Rob Pike; Week 2 MED1011; Biochemistry
Red blood cells carry oxygen and carbon dioxide, primary function to transport gases. Sickle cells die faster and don't flow properly in circulation. 1:500 African Americans; 1:1000 Hispanic Americans, 1:12 African Americans carry the sickle cell trait (2 million Americans overall). Symptoms are anaemia (fatigue, pale skin, jaundice, SOB), pain from capillary blockage, various problems with specific organs due to capillary blockage. Treatment is with pain medication, hydroxyurea, prevention of infection, blood transfusions, bone marrow transplants.
Sickle cells have a greatly altered gas carrying capacity. The quartenary structure of haemoglobin is affected. Proteins in Hb have 4 levels of structure- primary structure of amino acid residues, secondary alpha helix structure, tertiary structure of a polypeptide chain, and quartenary structure of assembled subunits.
Amino acids contain amino group, carboxyl group, a central alpha carbon and a distinctive side chain or R group.
An alpha helix is formed when backbone atoms wind in a helical manner, H bonding is the most important stabilising feature. H from amino group in a peptide bond is H bonded to oxygen four residues away on carbonyl of another peptide bond.
Beta sheets are formed when backbone atoms are in a pleated conformation.

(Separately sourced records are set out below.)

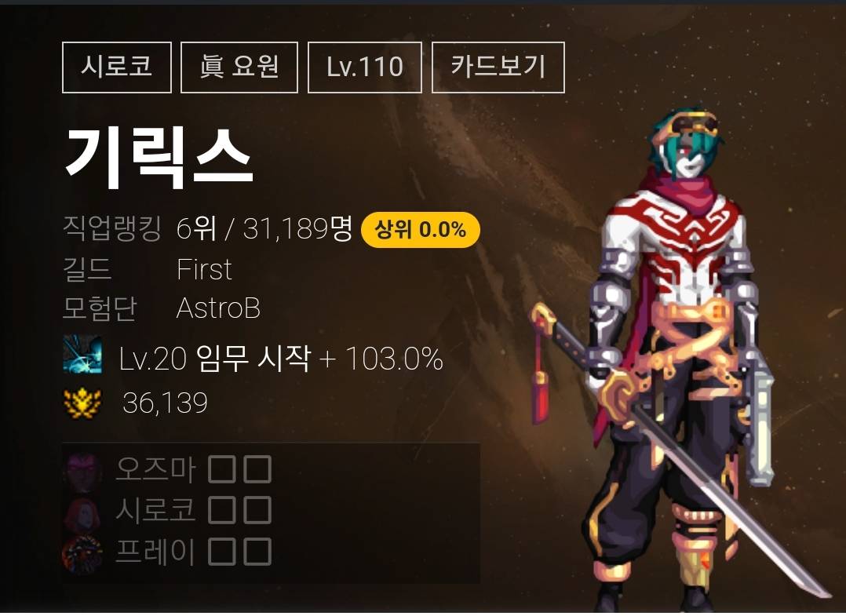
Task: Click the golden fame crest icon
Action: coord(82,403)
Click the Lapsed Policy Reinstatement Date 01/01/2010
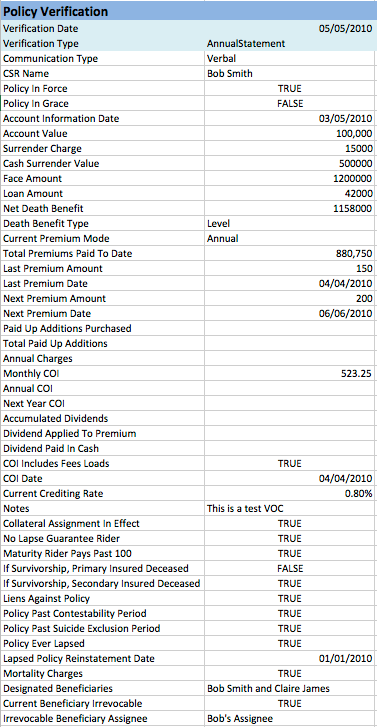 coord(290,658)
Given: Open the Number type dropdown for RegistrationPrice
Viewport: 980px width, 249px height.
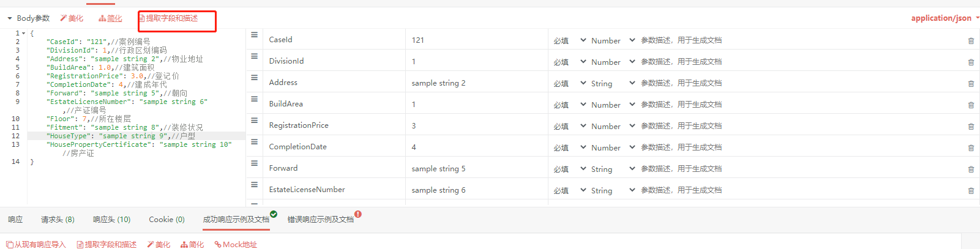Looking at the screenshot, I should point(613,126).
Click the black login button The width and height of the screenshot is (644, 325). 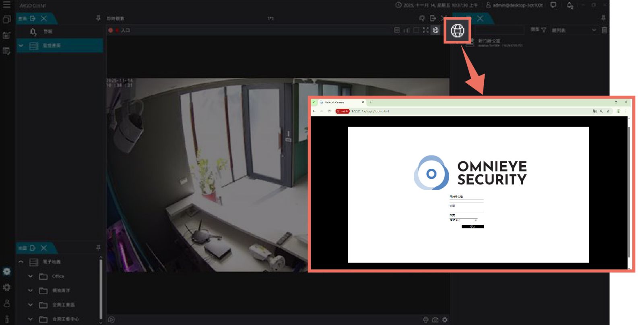(473, 227)
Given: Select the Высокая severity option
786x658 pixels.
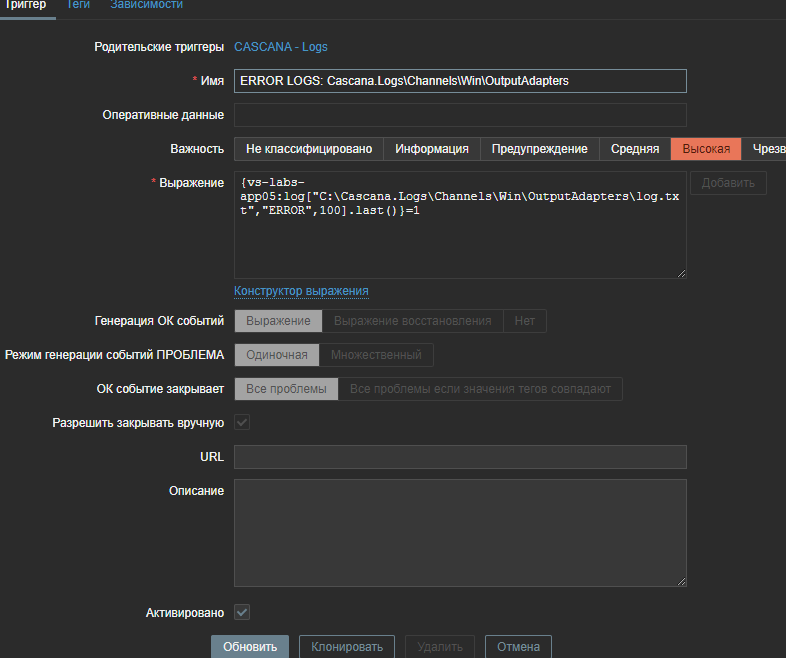Looking at the screenshot, I should (706, 149).

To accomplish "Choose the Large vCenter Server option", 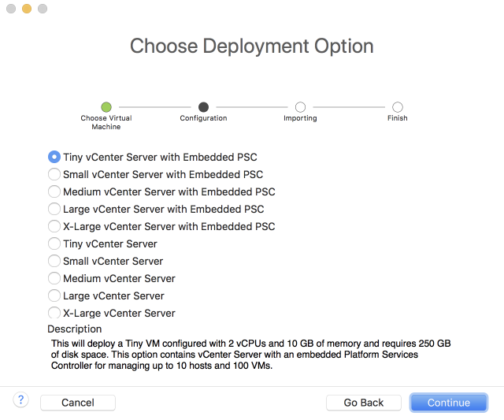I will click(x=54, y=295).
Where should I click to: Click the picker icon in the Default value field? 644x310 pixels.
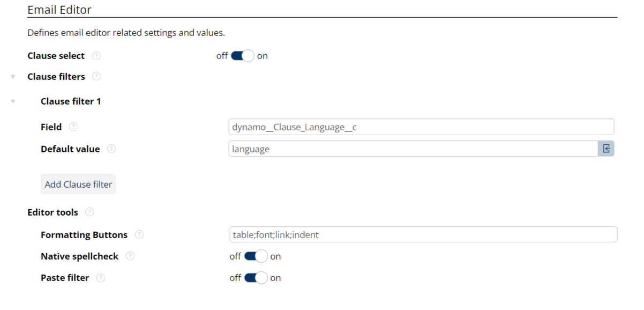[x=606, y=149]
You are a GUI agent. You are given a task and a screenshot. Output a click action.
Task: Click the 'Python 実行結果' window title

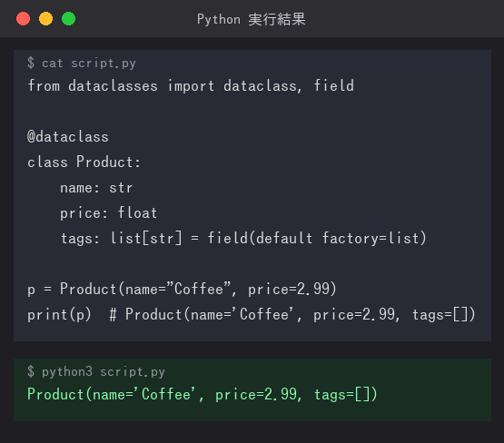[x=252, y=19]
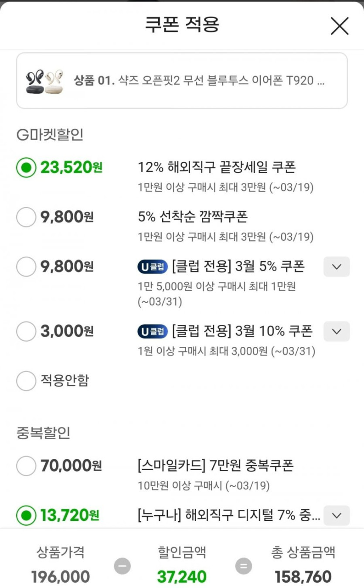Close the coupon apply dialog
Screen dimensions: 364x588
point(339,26)
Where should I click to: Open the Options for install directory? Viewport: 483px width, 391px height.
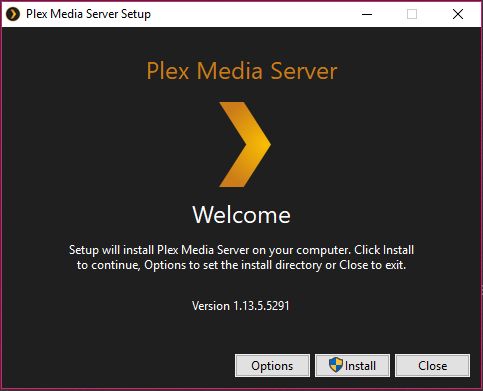coord(272,366)
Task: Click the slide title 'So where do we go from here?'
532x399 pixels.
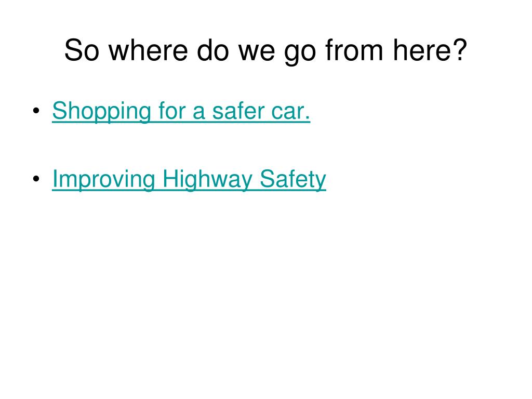Action: pos(265,51)
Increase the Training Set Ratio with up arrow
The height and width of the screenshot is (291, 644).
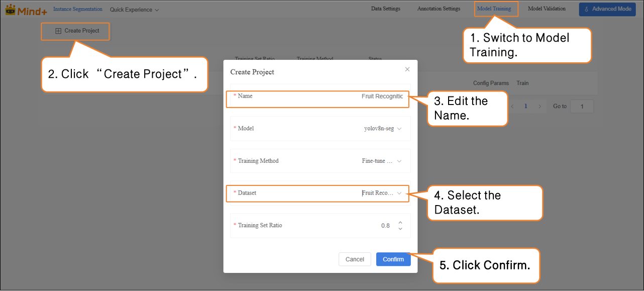tap(400, 222)
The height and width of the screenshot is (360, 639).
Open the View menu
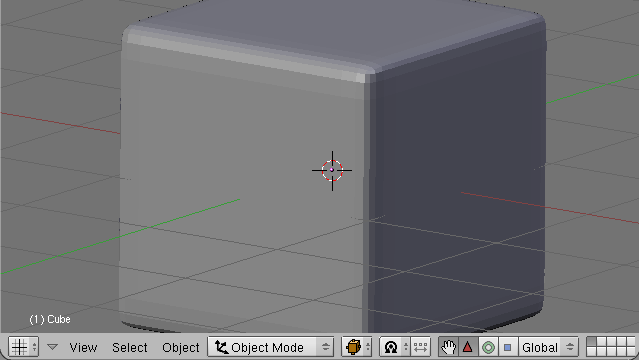coord(83,348)
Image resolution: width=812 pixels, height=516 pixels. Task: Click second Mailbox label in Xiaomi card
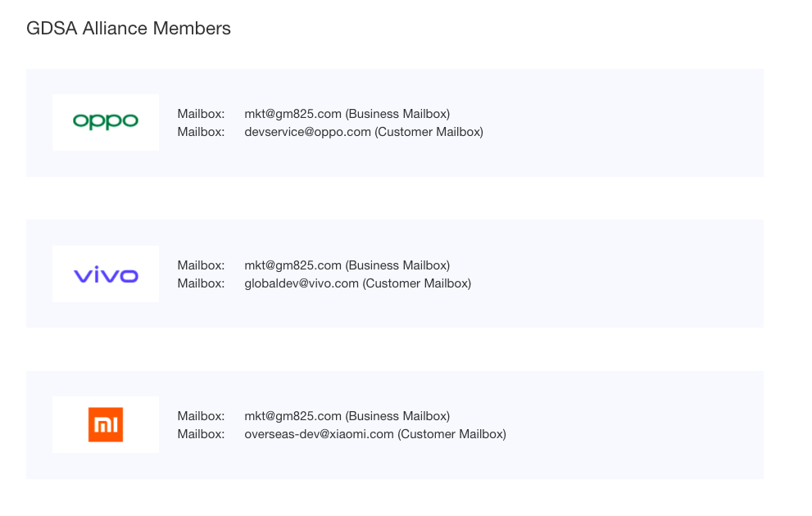point(201,434)
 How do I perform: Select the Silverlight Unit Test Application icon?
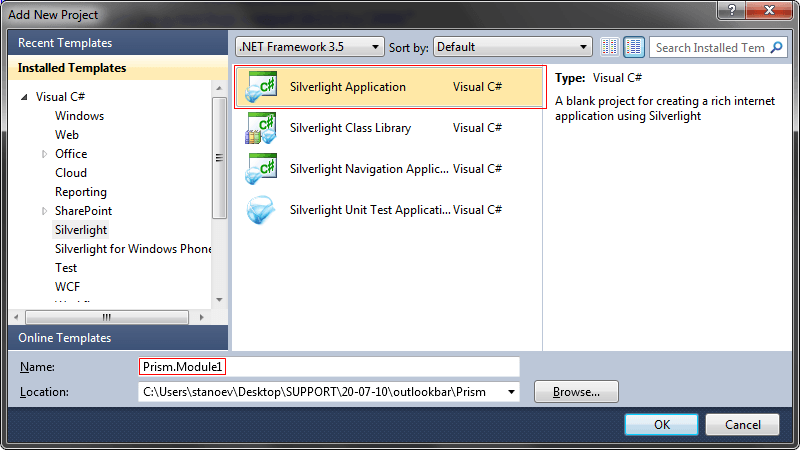261,210
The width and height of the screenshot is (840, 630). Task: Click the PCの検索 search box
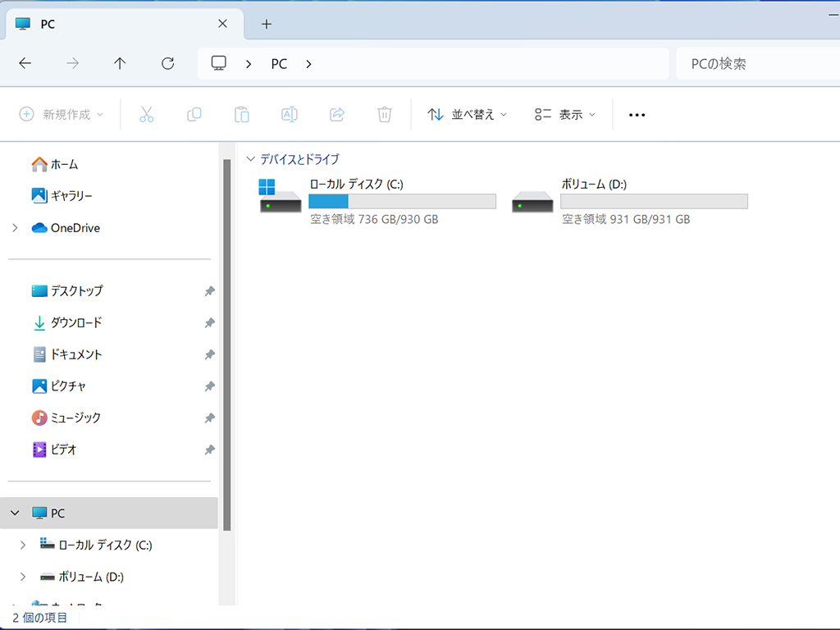757,64
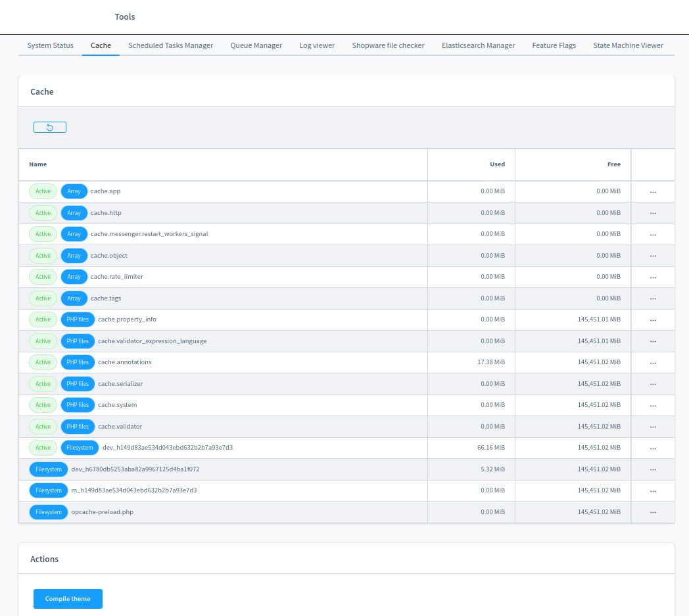The height and width of the screenshot is (616, 689).
Task: Open the actions menu for cache.annotations
Action: tap(653, 362)
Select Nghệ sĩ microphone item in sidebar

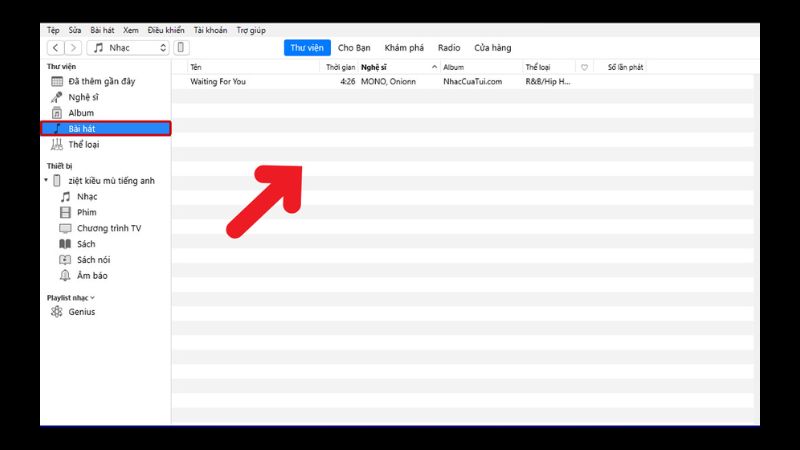[x=83, y=97]
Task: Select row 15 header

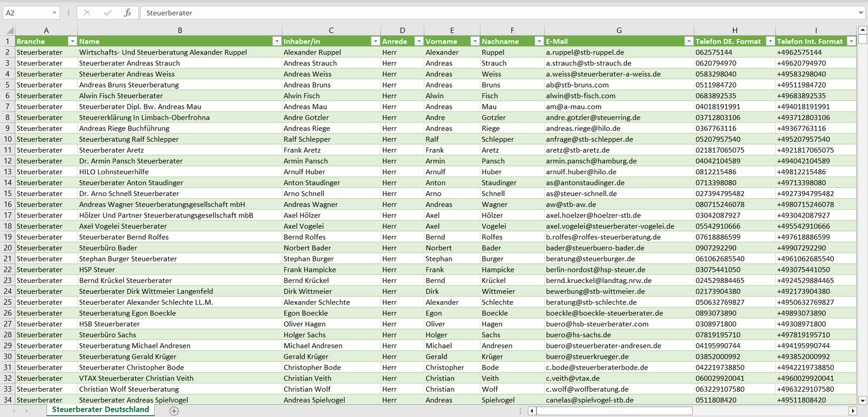Action: [8, 193]
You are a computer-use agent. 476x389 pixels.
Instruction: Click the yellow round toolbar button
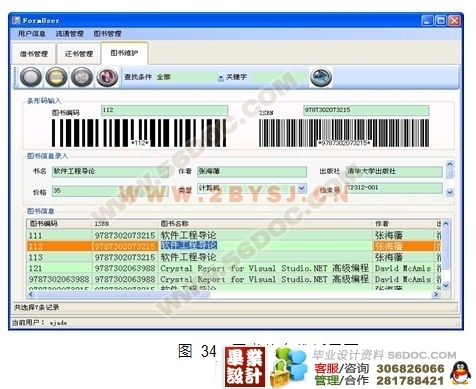point(56,77)
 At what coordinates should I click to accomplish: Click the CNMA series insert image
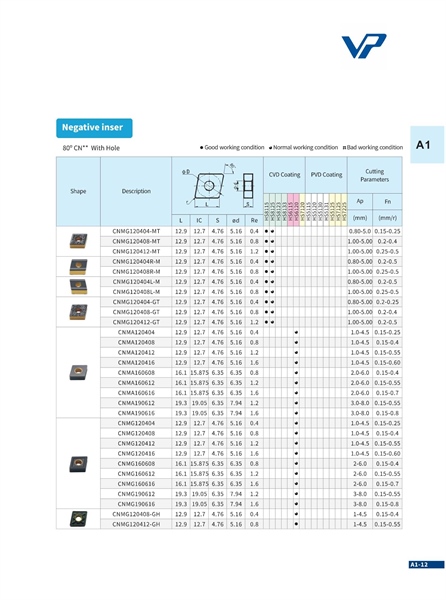(78, 372)
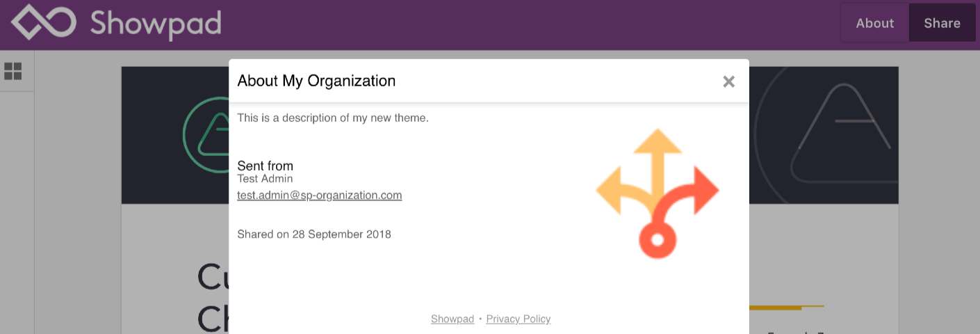Open the Privacy Policy link
Screen dimensions: 980x334
pyautogui.click(x=518, y=319)
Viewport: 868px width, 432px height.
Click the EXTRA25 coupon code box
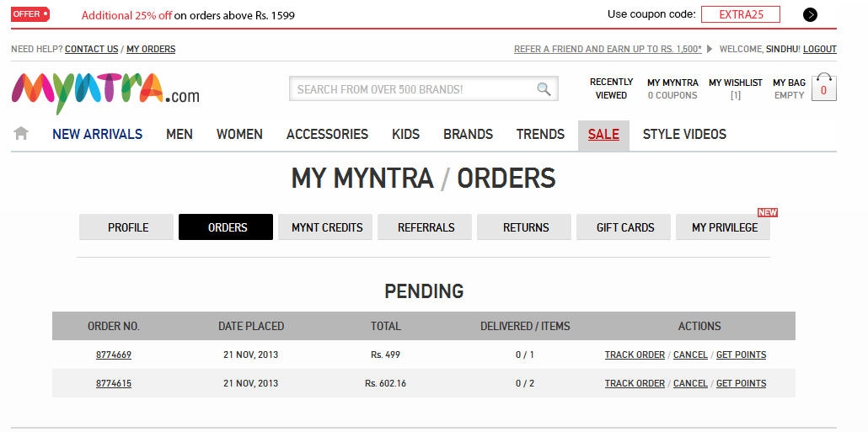click(x=740, y=14)
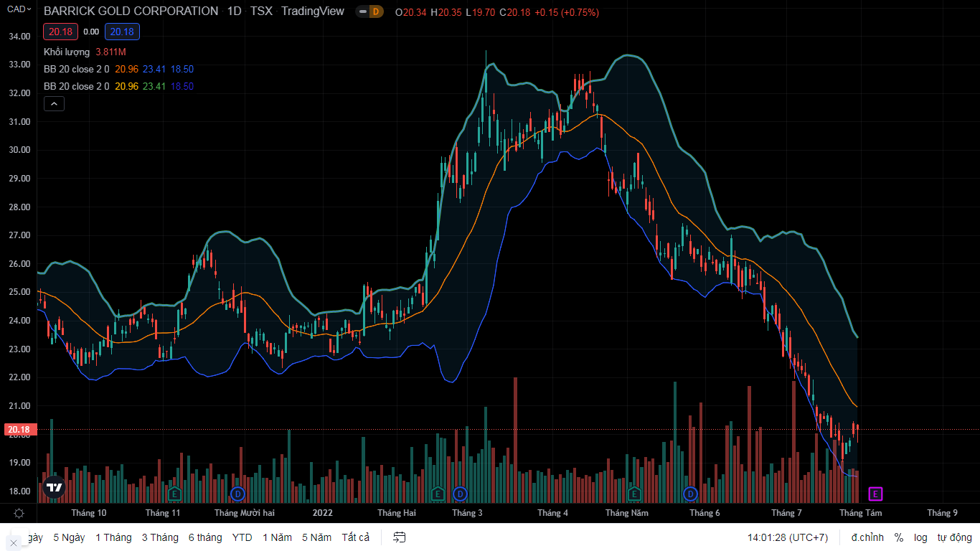Click the purple upcoming earnings E marker
This screenshot has height=551, width=980.
click(875, 494)
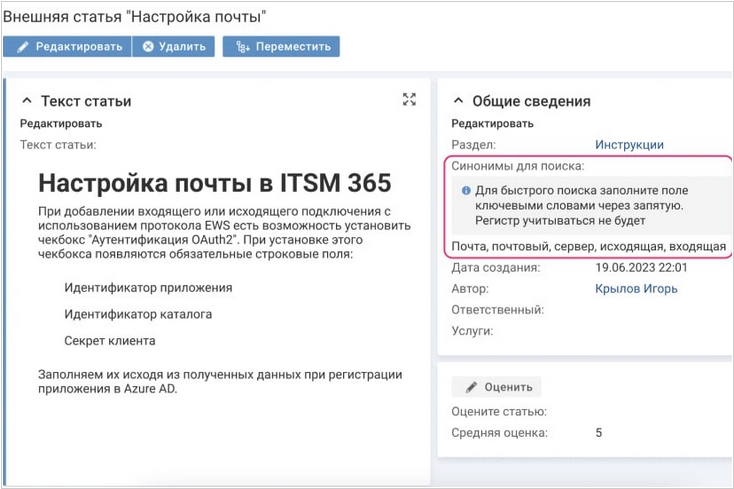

Tertiary structure of haemoglobin consists of 8 alpha-helices (70% of amino acids are in helices; assigned letters from A-H), has iron protoporhyrin (haem) group which binds oxygen, structure of protein is specifically adapted to provide a pocket for this group. Hydrophobic groups are hidden in the middle of a globular protein, In sickle cells, at position six in the amino acid sequence there is a point mutation from glutamate to valine on the A-helix. It changes the negatively charged, hydrophilic glutamate to the neutral, hydrophobic valine. Valine tends to clump together rather than interact with solvent inside cells. This produces a hydrophobic, sticky patch on the surface of the haemoglobin protein. It causes Hb S to form. The hydrophobic patches cause the proteins to associate with each other in the RBC, forming the fibres seen in the cells.